Chapter 10: Shocking Changes.
The next morning, the convoy finally reached Nightdew Valley.
The heavy wagons loaded with lead pillars had crawled along the winding mountain road for over ten hours to cover a mere thirty-plus kilometers. The wheels groaned over loose stones.
At the valley’s end, the black fog barrier stretched endlessly east to west, a wall of ink rising to the heavens. The thick fog churned silently, held in a fragile equilibrium by some invisible force.
Everyone here knew: this was the calm before the storm. The seventh Black Tide was gathering strength.
The column halted several hundred meters from the barrier. Iceberry militia, teamsters, and the numb-faced subwomen began unloading the cargo.
Three-meter-long, half-meter-thick semicircular lead pillars were hoisted down, their dull silver-gray surfaces catching the cold light. Two halves locked together on a stone base formed a single segment of the makeshift wall.
A century ago, when the North Ismark Basin fell, the empire lost its heartland and any hope of rebuilding the grand Empire Wall. This was the compromise. Hollow-core craftsmanship saved lead, yet each half-pillar still weighed over three hundred kilograms—four grown men barely enough to lift one.

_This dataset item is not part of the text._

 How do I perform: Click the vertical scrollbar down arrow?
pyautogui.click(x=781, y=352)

Only those with corruption resistance worked here: the naturally immune, the sickness-cured, Lantern Bearers, or subwomen.
The Months of Endless Light and Endless Day were prime repair seasons. Blazing sunlight suppressed the fog’s power, letting ordinary folk approach within a hundred meters—for a moment.

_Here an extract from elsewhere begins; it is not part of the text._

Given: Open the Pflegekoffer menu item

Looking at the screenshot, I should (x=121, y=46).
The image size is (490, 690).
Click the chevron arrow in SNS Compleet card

Ahead, an old pillar stood pocked with honeycomb pits. Tiny blue sparks flickered in the holes: classic erosion collapse. Replacement mandatory.
Seven subwomen wrestled the corroded pillar free. Molten lead flecks spattered, burning holes in threadbare robes and blistering exposed hands and arms.
“Swap both. Mind the order… and that one farther—replace it too. Won’t last two years.”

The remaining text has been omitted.